Here’s what set her apart:

In a sea of identical resumes, cover letters, and applications, a single person left a lasting impression.

To begin with, she never applied for a job. Instead, she pushed her way through the crowd at her college’s job mixer, offered me her business card, and pitched herself. The next day, she found our booth at the job fair and handed me a greeting card. “I ran out of examples of my work at home, so I stopped by the local shop on my way here and bought one of my cards for you,” she said.

It hit me at that moment — never has a prospective hire proven their value to me in that way, if at all. Sure, resumes often list job responsibilities. Sometimes a resume will even give me an idea of an applicant’s potential. Most often, though, whichever resume I’m reviewing is identical to the one before it and the one before that. These resumes aren’t bad, but they’re an example of our broken recruiting process all the same.

One greeting card showed me that this candidate was more than an Illustration student. She understood product development, print manufacturing, developing vendor relationships, quality control, sales, merchandising, web development, marketing, copywriting, and several other skills. Other candidates may possess similar experiences to her own, but that would be impossible to glean from a resume that does little more than copy a job description.

“But my industry couldn’t possibly translate to physical goods that represent the value I have to offer,” you say. That’s not the point. Yes, a tangible product placed in my hand was what stood out to me at first, but there are other ways to prove value.

What initiatives have you proposed in your current role?
Did those ideas increase efficiency or save money? If so, how?
When did you identify a solution for a problem no one else noticed?
What do you have to offer the company to which you are applying based on your research?

And if your next argument is that you don’t have job experience yet, then I challenge you to mock something up. Prove you’re capable.

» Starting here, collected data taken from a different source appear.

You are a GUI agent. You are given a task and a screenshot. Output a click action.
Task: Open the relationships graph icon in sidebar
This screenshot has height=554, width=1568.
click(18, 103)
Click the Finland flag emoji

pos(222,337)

Applicant Tracking Systems can be brutal about weeding you out if you don’t hit specific keywords in your resume. I’ve been there too. By all means, submit your resume to those roles as you must but stretch yourself when you can. Pitch the hiring manager in an email, in your cover letter, on Twitter; put together a Keynote or record a video where you hit the highlights; do all of these things.

Give more.

What do you have to lose?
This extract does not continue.